Remix.run Logo
cldcntrl 5 days ago

> You don’t have to randomize the first part of your object keys to ensure they get spread around and avoid hotspots.

Not strictly true.

QuinnyPig 5 days ago | parent | next [-]

I should have been more clear. You still need to partition, but randomizing the prefixes hasn't been needed since 2018: https://web.archive.org/web/20240227073321/https://aws.amazo...

ed_g 5 days ago | parent | prev | next [-]

Generally speaking this isn't something Amazon S3 customers need to worry about - as others have said, S3 will automatically scale index performance over time based on load. The challenge primarily comes when customers need large bursts of requests within a namespace that hasn't had a chance to scale - that's when balancing your workload over randomized prefixes is helpful.

Please see the documentation: https://docs.aws.amazon.com/AmazonS3/latest/userguide/optimi...

This 2024 re:Invent session "Optimizing storage performance with Amazon S3 (STG328)" which goes very deep on the subject: https://www.youtube.com/watch?v=2DSVjJTRsz8

And this blog that discusses Iceberg's new base-2 hash file layout which helps optimize request scaling performance of large-scale Iceberg workloads running on S3: https://aws.amazon.com/blogs/storage/how-amazon-ads-uses-ice...

vvoyer 4 days ago | parent | prev | next [-]

This 2024 re:Invent session says exactly the opposite:

"If you want to partition your data even better, you can introduce some randomness in your key names": https://youtu.be/2DSVjJTRsz8?t=2206

FWIW The optimal way we were told was to partition our data was to do this: 010111/some/file.jpg.

Where `010111/` is a random binary string which will please both the automatic partitioning (503s => partition) and manual partitioning you could ask AWS. Please as in the cardinality of partitions grows slower at each characters vs prefixes like `az9trm/`.
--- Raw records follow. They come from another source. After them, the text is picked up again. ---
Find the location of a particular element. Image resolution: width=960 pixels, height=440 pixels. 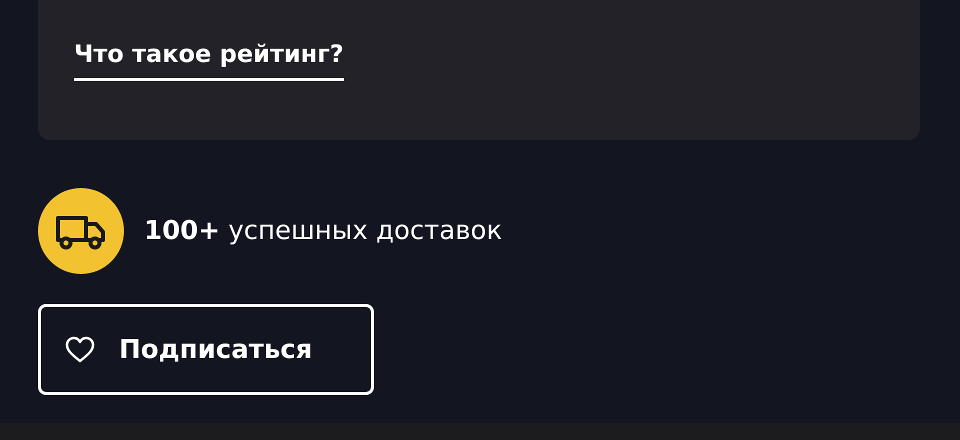

truck-icon is located at coordinates (81, 231).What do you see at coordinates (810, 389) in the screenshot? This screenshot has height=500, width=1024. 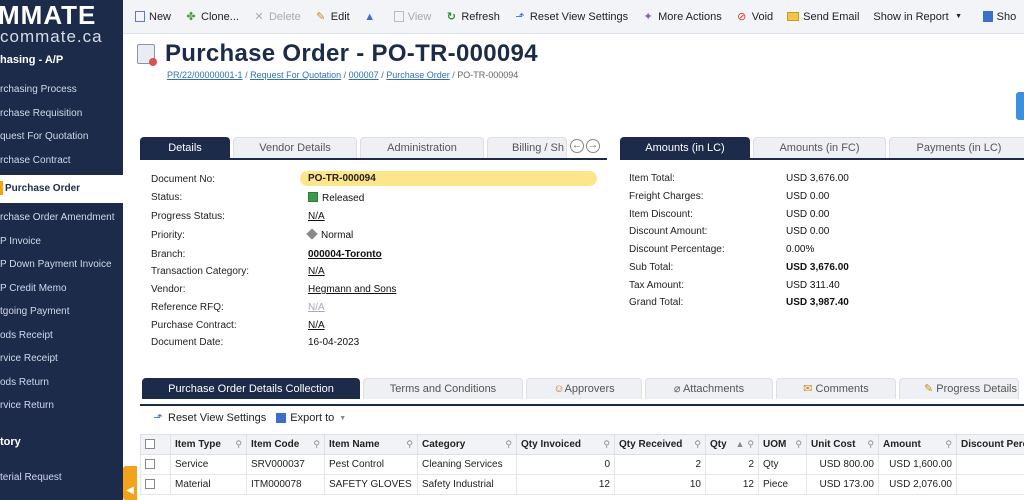 I see `comments-icon: ✉` at bounding box center [810, 389]. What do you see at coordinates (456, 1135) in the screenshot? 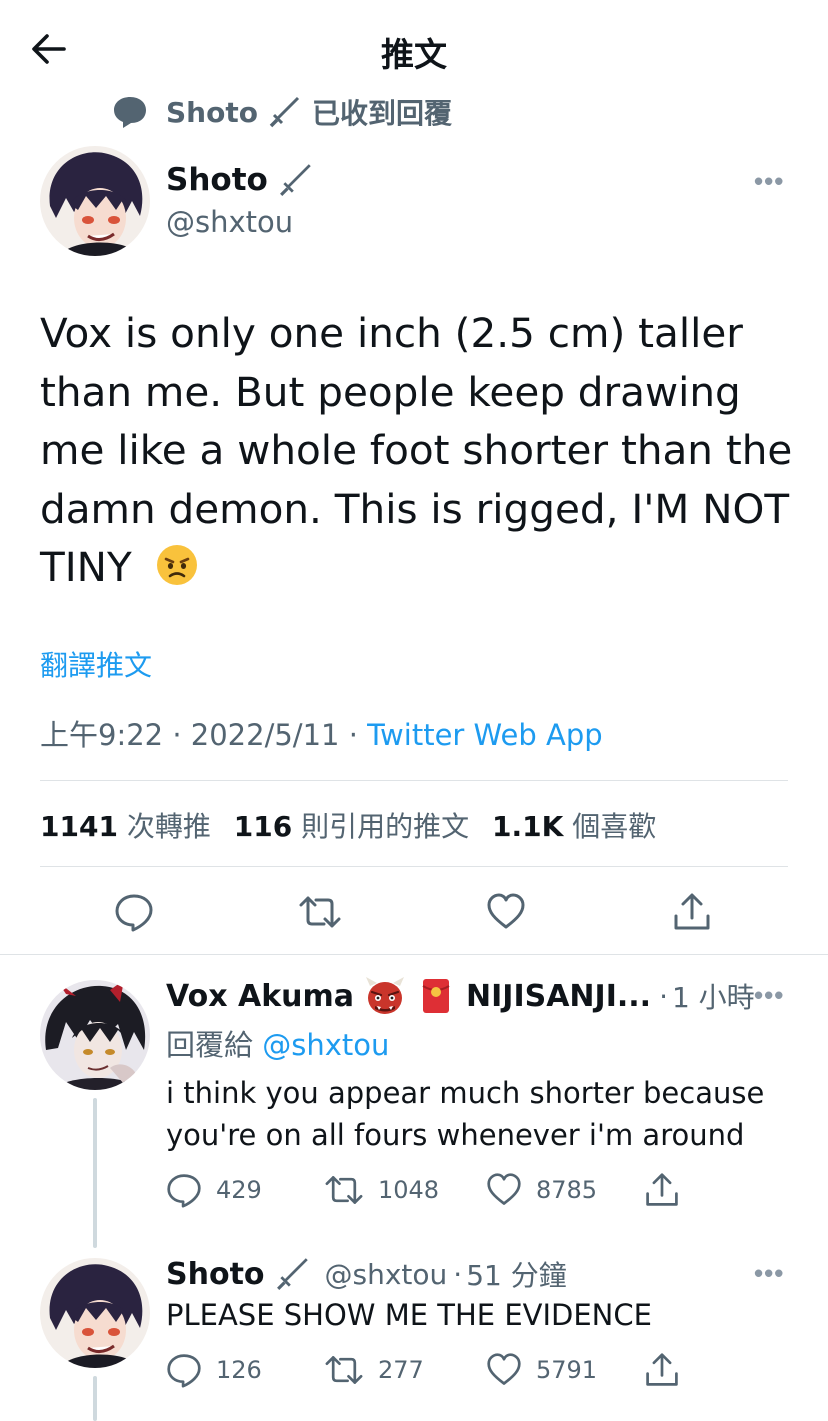
I see `reply-text-line: you're on all fours whenever i'm around` at bounding box center [456, 1135].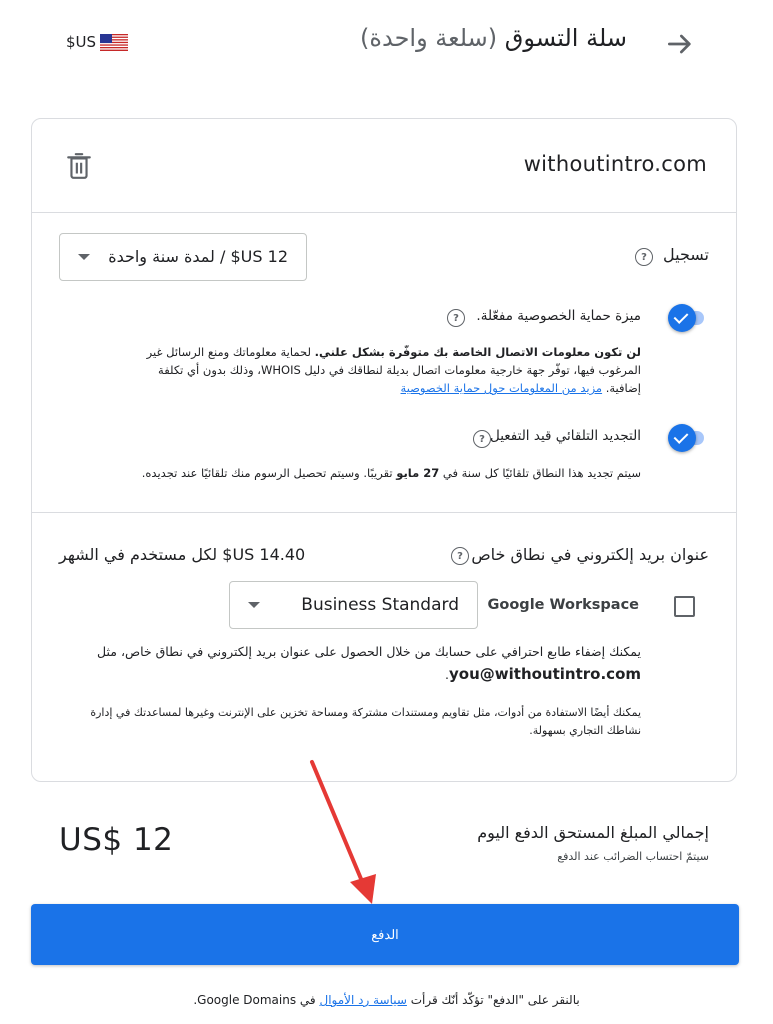 The width and height of the screenshot is (773, 1024). Describe the element at coordinates (540, 473) in the screenshot. I see `renew-body-start: سيتم تجديد هذا النطاق تلقائيًا كل سنة في` at that location. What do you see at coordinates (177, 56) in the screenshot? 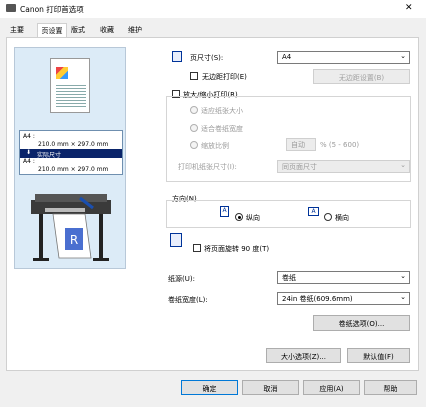
I see `page-size-icon` at bounding box center [177, 56].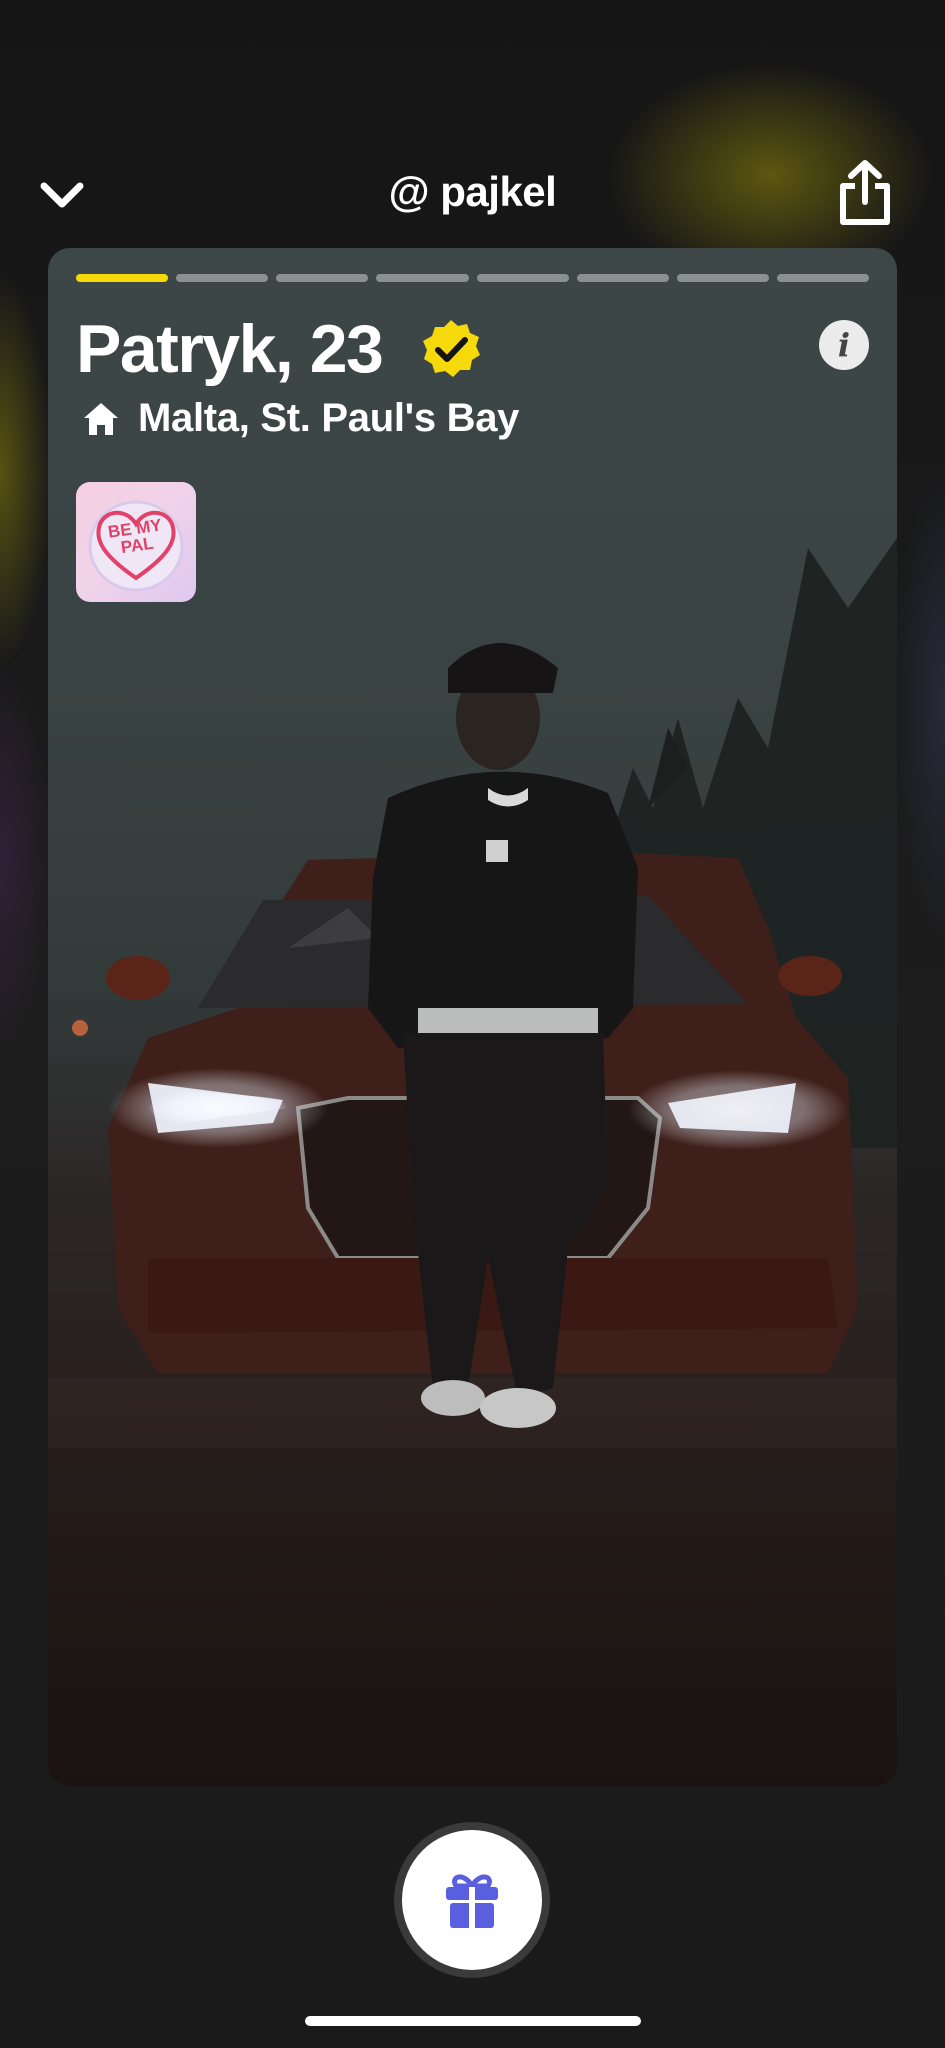 The height and width of the screenshot is (2048, 945). I want to click on location-row: Malta, St. Paul's Bay, so click(300, 418).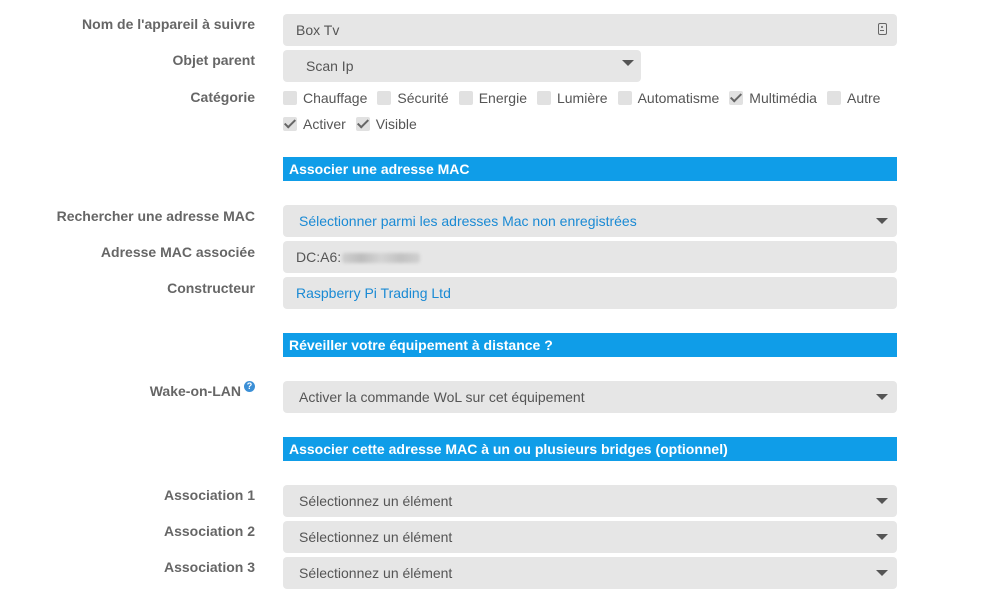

We were told that the later version makes manual partitioning a challenge because as soon as you reach two characters you've already created 36x36 partitions (1,296).

The issue with that: your keys are no more meaningful if you're relying on S3 to have "folders" by tenants for example (customer1/..).

rthnbgrredf 5 days ago | parent | prev [-]

Elaborate.

cldcntrl 5 days ago | parent | next [-]

The whole auto-balancing thing isn't instant. If you have a burst of writes with the same key prefix, you'll get throttled.

hnlmorg 5 days ago | parent | prev [-]

Not the OP but I’ve had AWS-staff recommend different prefixes even as recently as last year.

If key prefixes don’t matter much any more, then it’s a very recent change that I’ve missed.

williamdclt 5 days ago | parent | next [-]

Might just be that the AWS staff wasn't up to date on this

time0ut 5 days ago | parent | next [-]

I have had the same experience within the last 18 months. The storage team came back to me and asked me to spread my ultra high throughput write workload across 52 (A-Za-z) prefixes and then they pre-partitioned the bucket for me.

S3 will automatically do this over time now, but I think there are/were edge cases still. I definitely hit one and experienced throttling at peak load until we made the change.

hnlmorg 5 days ago | parent [-]

That’s sounds like the problem we were having. Lots of writes to a prefix over a short period of time and then low activity to it after about 2 weeks.

rthnbgrredf 5 days ago | parent | prev | next [-]

By the way, that happens quite frequently. I regularly ask them about new AWS technologies or recent changes, and most of the time they are not aware. They usually say they will call back later after doing some research.

hnlmorg 5 days ago | parent | prev [-]

That’s possible but they did consult with the storage team prior to our consultation.

But I don’t know what conversations did or did not happen behind the scenes.

cldcntrl 5 days ago | parent | prev [-]

That's right, same for me as of only a few months ago.